The SOVA Project is happy to feature this blog post written by one in our team of fantastic SOVA Ambassadors—these are young people who help create meaningful blog posts from adolescents’ perspectives.
As someone who has suffered from depression and anxiety for all of my life, I know how difficult it can be to talk about your problems without there being a stigma surrounding it. And, I know in high school, it’s super difficult to balance school work and social life and other responsibilities when also having to carry these problems with you. So, I want to do something about it.

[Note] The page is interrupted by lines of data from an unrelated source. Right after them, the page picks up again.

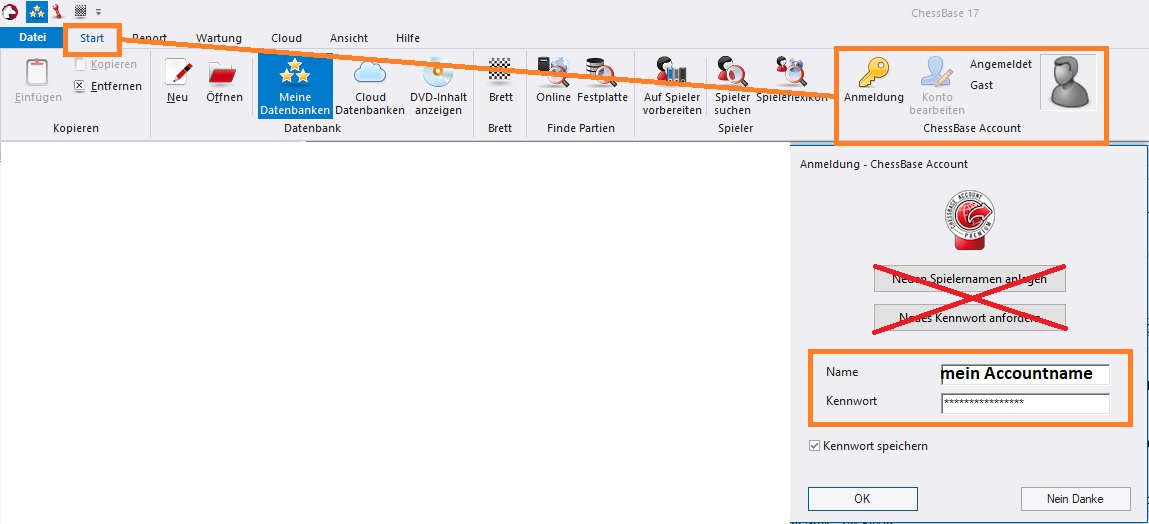Focus the Kennwort password field
The width and height of the screenshot is (1149, 524).
[x=1024, y=403]
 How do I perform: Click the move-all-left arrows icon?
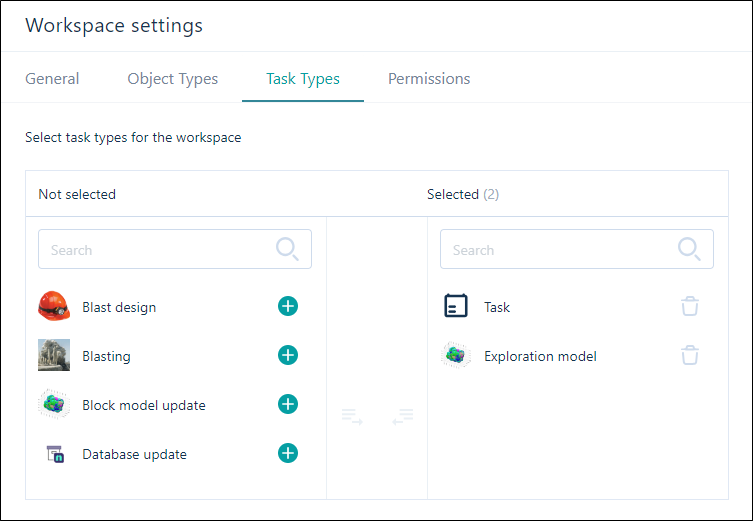coord(402,416)
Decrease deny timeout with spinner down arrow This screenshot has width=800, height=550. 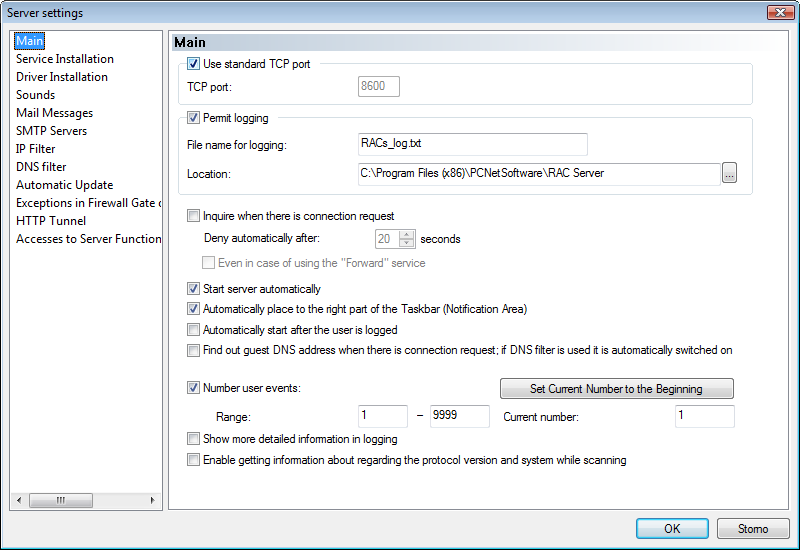click(x=407, y=243)
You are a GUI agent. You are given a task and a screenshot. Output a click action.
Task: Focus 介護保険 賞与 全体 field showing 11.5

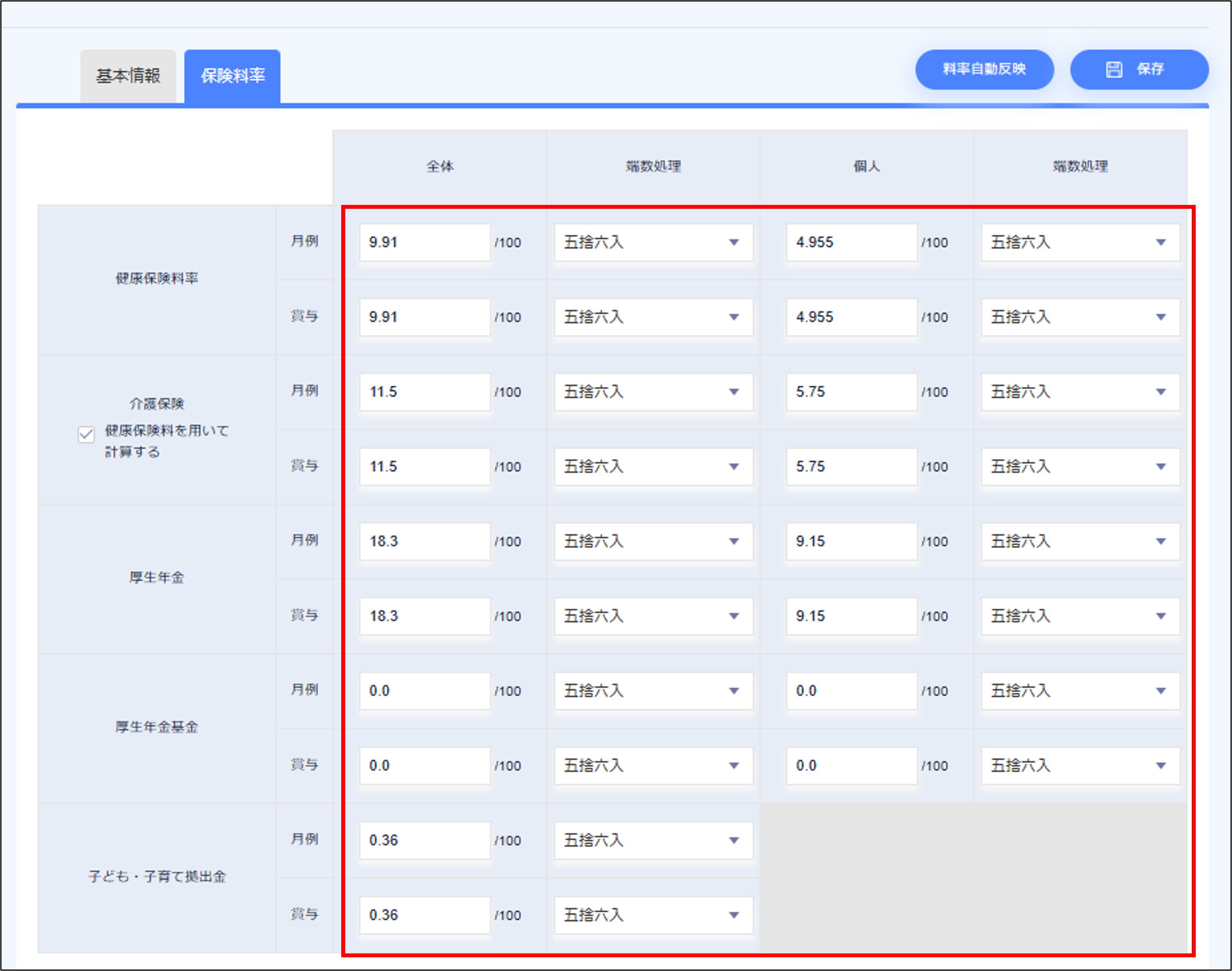click(x=424, y=467)
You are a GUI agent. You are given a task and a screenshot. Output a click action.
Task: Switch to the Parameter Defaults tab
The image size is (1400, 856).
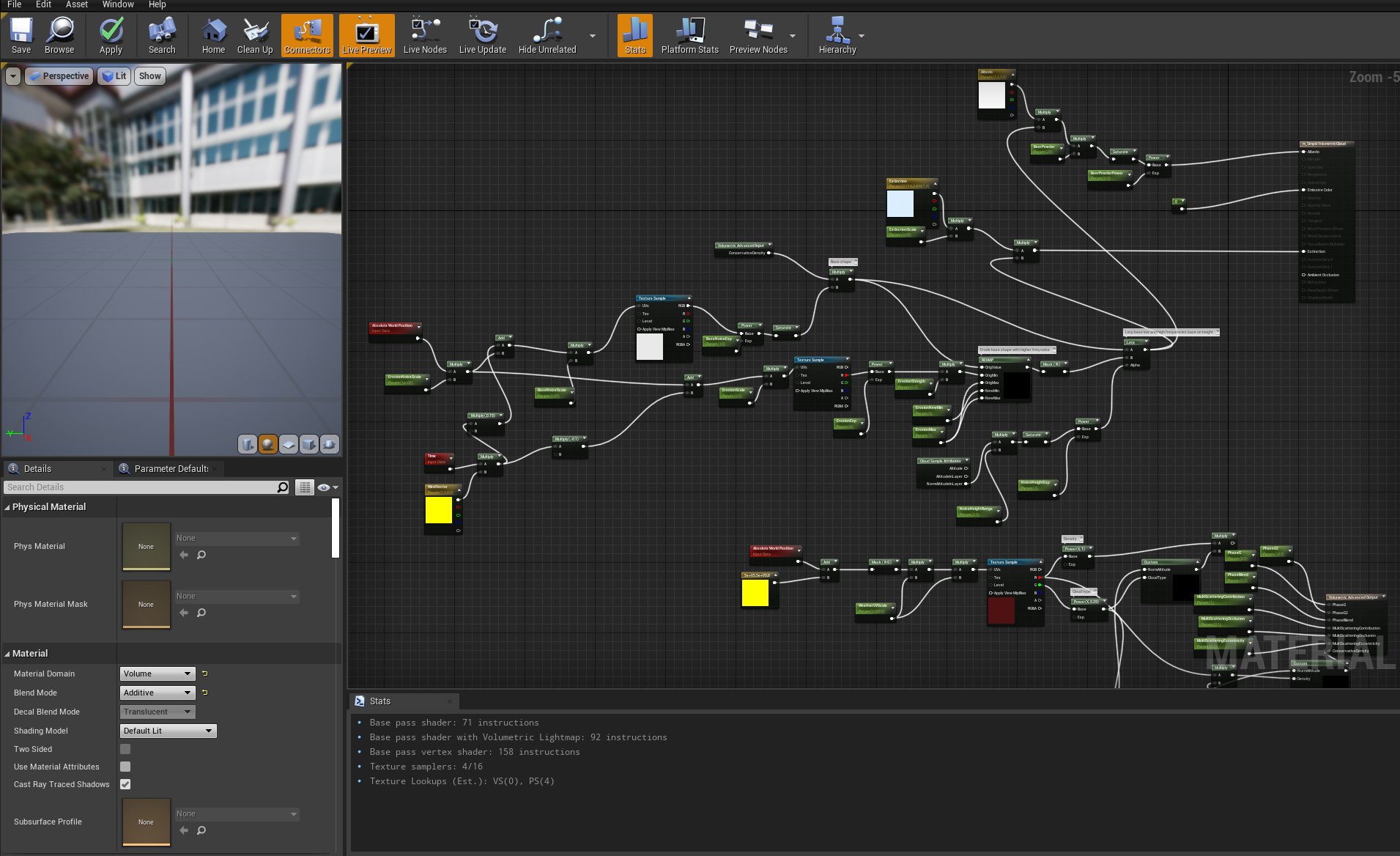tap(168, 468)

Recently, a friend and I received a microgrant to create a program. We decided to talk about discrimination in schools. Of course, there will be a discussion on racial and gender discrimination, but we’ll also have breakout sessions on mental health discrimination to bring light to our struggles. The reason I focus on discrimination is since a young age I’ve realized how unfair education is. I’ve been bullied for being queer and Jewish. The added pressure of depression and anxiety makes things even more difficult. And these are things I can hide. Others can’t hide their race or religion.
The event is a great opportunity to talk about your problems with people who you’ll never have to see again, which I know helps with my anxiety. We need to make a change because anxiety and depression have risen among our generation. It will be nice to talk to other teenagers about the problems we face and what we can do to solve them.
I know for me, someone with high functioning anxiety and depression, my teachers see me as a normal student, but school can be a struggle. I’ve had panic attacks during tests, yet others remain completely unaware.
I work with the Jewish Healthcare Foundation to create programs about mental health awareness for teens. It’s a wonderful program and I’m so glad I can help the community.
I know this may seem daunting as I have anxiety as well, but there are so many pros. It’s completely judgment-free as we are trying to be completely open and get everyone’s opinion. Plus, you might be able to make friends who understand what goes on in your mind. But most importantly, you’ll get a free t-shirt, snacks will be provided, and it looks super good on your high school resume.
We need to have a voice to speak about ourselves and the changes we want to see in schools!
Did you ever face discrimination in school? Why do you think some high school students bully and discriminate, including about mental health? Do you think there’s been a change in high schools today since you were in high school?